So the votes are in from last week’s survey.
The overwhelming response, roughly a third of the votes across all the socials, was to talk about Entertainment as the beachhead for AI. I wish I could award prizes. I guess the real prizes here are the friends who voted along the way. Thank you for that. By the way, I am now unblocked on what to post about for another four weeks.
It goes without saying that this is a contentious subject. I have been name-called, argued against, gaslamped, and flat-out blocked on LinkedIn for my opinions on AI in games. I speak for an entire cohort of people in games and entertainment when I do this, especially in a world where tools like this exist. I wish I were less busy this summer, because I would trade some subset of internal organs to get into the beta for this product and start making stuff.
The number of creators who are not excited about these tools absolutely blows my mind.
So, for all of those folks out there, and I am sure some of them will accidentally read this, I have terrible news for you.
AI’s biggest and fastest successes will come from the entertainment space. It will be the infected surface by which AI establishes itself in the hearts and minds of your children, your spouses, your families, your friends, and your coworkers.
There is an inevitability here that parallels the first time that Gutenberg guy put the first piece of paper in the prototype of what eventually became the printing press.
These tools are here to stay, they are going to get better, and they already do absolutely amazing things.
The arrival of the first paid AI series has already happened. Every week, I am seeing more and more people making short serials with their families and friends featured as starring casts. These are no longer the Will-Smith-Eats-Spaghetti six-fingered slop that you all sneered at; these are great-looking productions that have legs and adhere to some of the best story writing principles that Joseph Campbell put into his iconic work.
It goes without saying that software sells hardware. I bought a CD-ROM to play Myst. People bought an Xbox to play Halo, and people bought a Sony PlayStation to play God of War and other platform hits.
Everyone is ridiculing the massive push towards cross-platform releases. There is still exactly one PlayStation 5 exclusive today. The fate of next-generation consoles is greatly at risk by the “let’s just play everything everywhere” sickness that has eliminated the need to buy the latest and greatest console. I still do not understand this at all. You made a several-hundred-dollar dongle to sell software, and then you decided to sell the software without needing the dongle? It hurts my brain. I get that you want to sell the software everywhere, but did anyone even open a spreadsheet and calculate the cannibalization of dongle revenue by doing this? That might be an insane way to look at a console, but “must have” titles had a reason to exist. Now everyone will just wait for it to show up on Steam so they can play it on their PC, on their couch, and in their bed.
What does this have to do with AI games, you ask? Everything.
Right now, the industry has decided to eat itself in this massive unintelligent spasm of unemployment manifested through economic self-loathing.
The different tribes of game development, enumerated previously as mobile-first, AAA, Roblox, AI-first, and “wishlist-me-on-Steam” have all decided to just be friends and have stopped seeing each other.

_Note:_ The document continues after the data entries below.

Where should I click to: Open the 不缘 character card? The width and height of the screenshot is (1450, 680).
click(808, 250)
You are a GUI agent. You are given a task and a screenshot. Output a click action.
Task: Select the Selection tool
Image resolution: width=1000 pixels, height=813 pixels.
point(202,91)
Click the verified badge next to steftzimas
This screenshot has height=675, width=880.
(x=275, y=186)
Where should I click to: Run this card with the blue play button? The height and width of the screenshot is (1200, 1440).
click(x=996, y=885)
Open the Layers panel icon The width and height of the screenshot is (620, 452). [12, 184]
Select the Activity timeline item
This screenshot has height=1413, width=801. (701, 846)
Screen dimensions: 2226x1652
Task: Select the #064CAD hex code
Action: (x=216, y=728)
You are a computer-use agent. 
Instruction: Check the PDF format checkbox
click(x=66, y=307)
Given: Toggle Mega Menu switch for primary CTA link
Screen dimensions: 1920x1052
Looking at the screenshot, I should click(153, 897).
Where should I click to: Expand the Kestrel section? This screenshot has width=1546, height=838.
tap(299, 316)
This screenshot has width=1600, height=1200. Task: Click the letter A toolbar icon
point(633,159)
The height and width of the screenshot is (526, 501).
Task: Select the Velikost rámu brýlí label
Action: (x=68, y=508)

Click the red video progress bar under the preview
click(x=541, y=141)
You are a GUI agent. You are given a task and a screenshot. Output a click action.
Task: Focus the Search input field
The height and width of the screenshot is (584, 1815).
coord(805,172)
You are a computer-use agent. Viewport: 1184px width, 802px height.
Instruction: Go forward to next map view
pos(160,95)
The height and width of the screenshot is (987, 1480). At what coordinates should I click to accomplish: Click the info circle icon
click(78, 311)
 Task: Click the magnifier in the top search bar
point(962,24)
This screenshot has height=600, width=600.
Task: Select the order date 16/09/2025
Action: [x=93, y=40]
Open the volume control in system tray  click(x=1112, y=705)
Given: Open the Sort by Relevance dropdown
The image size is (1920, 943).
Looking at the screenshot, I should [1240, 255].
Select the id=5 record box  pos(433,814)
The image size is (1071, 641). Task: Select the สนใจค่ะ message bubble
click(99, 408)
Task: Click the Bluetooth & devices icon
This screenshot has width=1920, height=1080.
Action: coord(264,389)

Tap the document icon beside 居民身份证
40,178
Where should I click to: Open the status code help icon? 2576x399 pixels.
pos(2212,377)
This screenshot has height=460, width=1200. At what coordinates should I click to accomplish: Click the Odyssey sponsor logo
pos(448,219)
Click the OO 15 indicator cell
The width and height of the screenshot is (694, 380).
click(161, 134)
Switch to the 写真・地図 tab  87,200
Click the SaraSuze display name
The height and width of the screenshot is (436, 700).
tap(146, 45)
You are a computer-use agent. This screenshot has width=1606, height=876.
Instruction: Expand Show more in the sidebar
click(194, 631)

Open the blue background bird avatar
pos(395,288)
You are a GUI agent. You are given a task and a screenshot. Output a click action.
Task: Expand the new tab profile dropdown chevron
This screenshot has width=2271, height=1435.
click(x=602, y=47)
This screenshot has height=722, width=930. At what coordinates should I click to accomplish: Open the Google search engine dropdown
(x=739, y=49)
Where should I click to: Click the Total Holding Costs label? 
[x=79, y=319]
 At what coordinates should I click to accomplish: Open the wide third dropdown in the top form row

There is now a mad race for each of them to succeed in a way that makes their exes jealous.
Mobile-first is going to be the first to fall in this race. It is a juggernaut of revenue that competes with your line number at the DMV. Free-to-play mobile games with ads and microtransactions have lost their mindshare and have turned into the value aisle of magnetic mini-board games you can buy at the gas station. What you do on your phone now is just tap to fill time because you are bored, or you need to fill five minutes with “not thinking.”
AAA is just done. Everyone is settling for fewer and fewer franchises and fewer and fewer releases of those franchises. We are now at the spot where there are five top ten companies. There are not even ten of them left anymore.
Roblox is going to be doing its own thing and will continue to evolve. Based on the content and the platform, I am going to tell you in the future why it will be eaten by AI-first.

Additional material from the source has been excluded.